To the outside world, the Jonas Brothers have always kept their brand wholesome and family focused. From wearing purity rings as teenagers to including their wives in everything that they have done since, it’s all about family. So why, now that divorce has hit the middle brother, has a smear campaign on his ex-wife suddenly appeared across social media? 
 
Joe Jonas and Sophie Turner are heading for divorce after four years of being married, and this week, several articles from various celebrity gossip sites have emerged accusing Turner of being a bad mother, a party animal, and having committed some mysterious atrocity which was then captured on their video doorbell and viewed by Jonas, encouraging him to split from her. Is it a coincidence that Jonas has been snapped by the paparazzi with their daughters out and about, being dad of the year, whilst all this has been going on? Well, upon that we can only speculate, however it is interesting that before now, Jonas and Turner’s children have never been photographed before. 
 
But what does this have to do with us? It’s simply all gossip, likely blown out of proportion. Well, it got us thinking about acrimony within divorce, and how to navigate this if your soon-to-be former partner starts behaving unreasonably. Here in the UK, the reforms implemented in April 2022 meant that there is far less acrimony within divorce proceedings as there is now no need for blame to be apportioned. With Jonas and Turner marrying in Las Vegas, this doesn’t apply to them, but it applies to you, so read on. There is no need to prove fault or wrongdoing by either party in order to obtain a divorce, which vastly reduces the likelihood of communication breaking down on account of hostility or animosity. There are, however, still cases where your ex-spouse may post negative things about you on social media. Here are our tips for navigating this situation: 
 
Firstly, you must practise empathy and patience. In an emotionally charged time, it is important that you do not retaliate, and simply reply in a calm and measured manner. They are likely looking for a reaction from you, so don’t give them one. Remain open and honest, clear in your responses, yet still polite, even if they are not doing so in return. This will stand you in better stead when you enter the courtroom, as your conduct will be viewed more favourably. Keep contact itself to a minimum, or perhaps find somebody to act as an intermediary, either a close friend, solicitor or McKenzie Friend. 
 
In the situation that your ex is posting about you on social media, the first rule is, again, to not retaliate.
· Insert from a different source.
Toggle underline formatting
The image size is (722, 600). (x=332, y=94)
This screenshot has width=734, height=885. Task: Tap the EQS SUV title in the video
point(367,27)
Simply screenshot and save anything negative said and keep it on your phone as evidence for a later date. Your solicitor or McKenzie Friend will be able to use it in a statement to support your case. Of course, not everything said will have any legal weight necessarily, but it will put you in a better position if you can be seen as ‘the reasonable one’ in the proceedings. 
 
Of course, the goal is for the divorce to be a cooperative, sensible affair between two adults, however this cannot always be achieved. We didn’t all get married in Vegas and use our children for an image-boosting photo opportunity, but the premise remains the same. No good can come of slandering your ex online, it will only act against you once you arrive in court. We’d send this to Joe Jonas, but he’s in the middle of a tour so we assume he doesn’t have much spare time for reading.